Downton Abbey was constructed on a flawed premise: In its desire to celebrate a vanished way of life while heralding the social change that would render it obsolete, the show was trapped in a contradiction. In its last season, Downton wanted desperately to give everyone, upstairs and below, a happy ending without acknowledging that those happy endings are fundamentally opposed. The luckiest servants are the ones who get to leave service—Mr. Moseley becomes a teacher, Mrs. Patmore opens a bed and breakfast, Andy learns to be a pig farmer—but their absence means a deterioration of life for their masters upstairs, the Crawleys, who over thirteen years have pared down the grand ambitions of their privileged lives. We leave the family on the eve of 1926, well aware that on the horizon, history will continue to turn against the Crawleys; the British class system, shaken by the Great War, would be annihilated by the next.

It’s no surprise, given show creator Julian Fellowes’s politics, that he chooses the most traditional way to end Downton; the multiple weddings, implied couplings, and newly arrived babies outdo a Shakespearean comedy. Even Miss Edmunds, Lady Edith’s very modern, very smart magazine editor, gets pushed together with Branson in the final scene. The Downton universe ends as it begins, scheming to marrying off every last character.
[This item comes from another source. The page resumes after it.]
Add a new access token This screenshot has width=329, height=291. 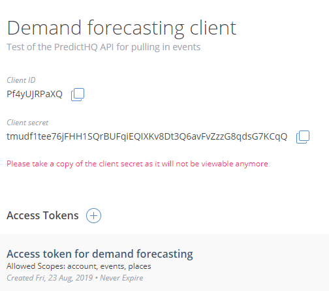coord(93,216)
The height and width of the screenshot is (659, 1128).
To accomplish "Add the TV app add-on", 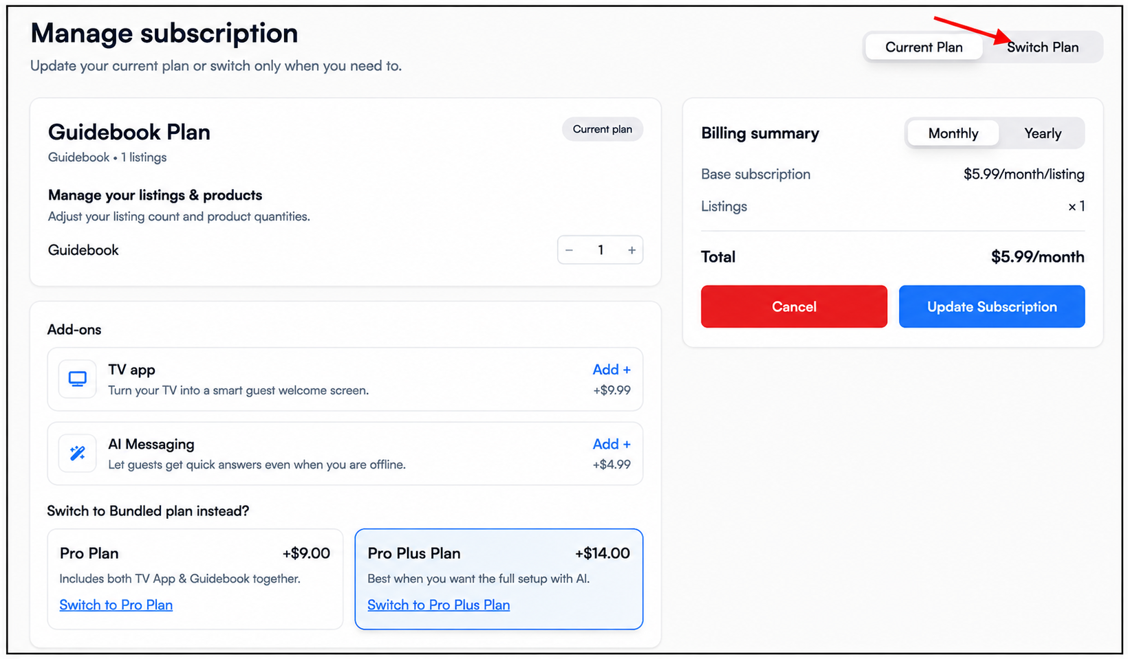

All of this is not surprising, though still a little disappointing, for a show that began with an interest in social change. Downton was originally conceived as a three-season show, opening in 1912 at the height of the aristocracy’s pomp and ending in 1925 with its inevitable decline. In its first three seasons the show had plenty of politics to go along with its scandal: Lady Sybil, who dabbles in the suffrage and worker’s rights movements before running off with the chauffeur; Tom Branson, that chauffeur, who fights for Ireland’s independence; Matthew Crawley and Thomas the footman, who meet at the Somme where death is distributed regardless of rank.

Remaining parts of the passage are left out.